Natalie Portman
Natalie Portman is an award-winning actress and director whose career has spanned decades and taken her from the heights of Hollywood stardom to the international stage. Born Neta-Lee Hershlag in Jerusalem on June 9, 1981, to an Israeli father and American mother, Natalie began her career in the 1994 action thriller Léon: The Professional, opposite Jean Reno. In 1999, she was cast as Padmé Amidala in the Star Wars prequel trilogy, and while still in high school on Long Island, Natalie starred in Star Wars: Episode I – The Phantom Menace.

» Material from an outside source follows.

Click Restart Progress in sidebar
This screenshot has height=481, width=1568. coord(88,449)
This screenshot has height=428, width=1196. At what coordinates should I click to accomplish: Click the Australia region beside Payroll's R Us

Natalie's talent was quickly recognized, and it wasn't long before she was gracing the red carpet with her presence. In 2004, she won a Golden Globe and was nominated for an Academy Award for her role in the drama Closer. She went on to star in Star Wars: Episode III – Revenge of the Sith, the historical dramas Goya's Ghosts and The Other Boleyn Girl, and the psychological thriller film Black Swan, for which she won an Academy Award for Best Actress. Natalie also starred in the political thriller V for Vendetta, the Marvel films Thor and Thor: The Dark World, and the biographical drama Jackie, for which she was nominated for an Academy Award, a BAFTA Award, a Golden Globe Award, and a Screen Actors Guild Award.
Natalie is also a renowned director. In 2010, she directed a segment of the collective film New York, I Love You, and her first feature film as a director, A Tale of Love and Darkness, was released in 2015. In May 2008, Natalie served as the youngest member of the 61st Annual Cannes Film Festival jury, and her work as a director has been hailed as groundbreaking.
Offscreen, Natalie is an accomplished scholar. She studied both dancing and acting in New York, and eventually earned a bachelor's degree in psychology from Harvard University in 2003. On a lighter note, in 2019 she famously quipped, "I don't know what I would do without acting. Maybe I'd just be a crazy cat lady."